The researchers made response assessments in accordance with IMWG 2011 criteria after each treatment cycle. “We treated with as few, or as many, drugs as necessary to avoid complications related to myeloma,” explains Dr. Reu.
For patients who did not show at least a minor response after the first cycle, or a partial response after the second cycle of the initial therapeutic combination, the investigators then increased therapy intensity with sequential addition of agents R or V, cyclophosphamide, and then liposomal doxorubicin.
Once patients achieved partial response, they were evaluated for the next phase of treatment – high-dose melphalan and autologous stem cell transplantation, or consolidation with their induction regimen. In either case, patients also received lenalidomide maintenance therapy. The care path design includes supportive care recommendations for the use of bisphosphonates, shingles prophylaxis and thromboembolism prophylaxis.

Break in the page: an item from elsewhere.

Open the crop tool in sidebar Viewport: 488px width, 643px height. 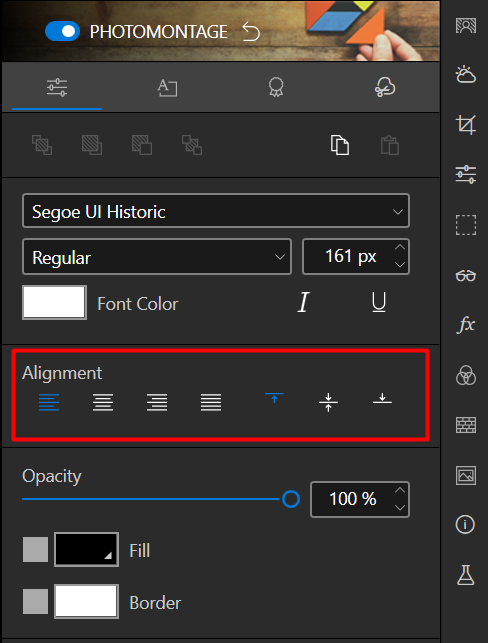466,124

Twenty-four patients received treatment based on this care path from October 2012 to March 2014. Those treated by the two physicians who piloted the care path were identified through the Cleveland Clinic multiple myeloma registry, and investigators reviewed their electronic medical records.
Positive Study Results
Dr. Reu presented results from the study at ASH 2014.
Salmon Durie disease stage was IIIA in 17 patients; IIIB in four patients; and IIA in three patients. Of 18 patients with informative Myeloma Prognostic Risk SignatureTM and/or cytogenetic analysis, three were high-risk. Of 24 patients treated so far, 15 required two drugs, six required three drugs, and three patients needed four drugs for disease control on the care path.
Fourteen patients (58 percent) showed very good partial response, seven (29 percent)achieved partial response, two (8 percent)had minor response, and one patient (4 percent) continued with stable disease. After follow-up – median 10.7 months – only one patient experienced disease progression after achieving an initial partial response, and no patients died.
“While cost savings were not considered as a factor in this study, we did see a savings on drugs in this group of approximately $4,000 per 4-week therapy cycle per patient, as well as much lower instances of neuropathy, a common side effect of VRD, ” Dr. Reu says.
Better Disease Control with Less Complication Risk
Ultimately, the study showed that starting myeloma induction with Rd or VD, and using additional agents only in patients without an early response, achieved uniform disease control. This approach required two drugs in about 60 percent of patients, three drugs in 30 percent, and four drugs in about 10 percent of patients.
Compared to administering VRD for all patients, this response-adapted regimen reduces neuropathy risk and cost. “Longer follow-up and additional studies are needed to determine if this approach may lead to longer patient survival,” says Dr. Reu.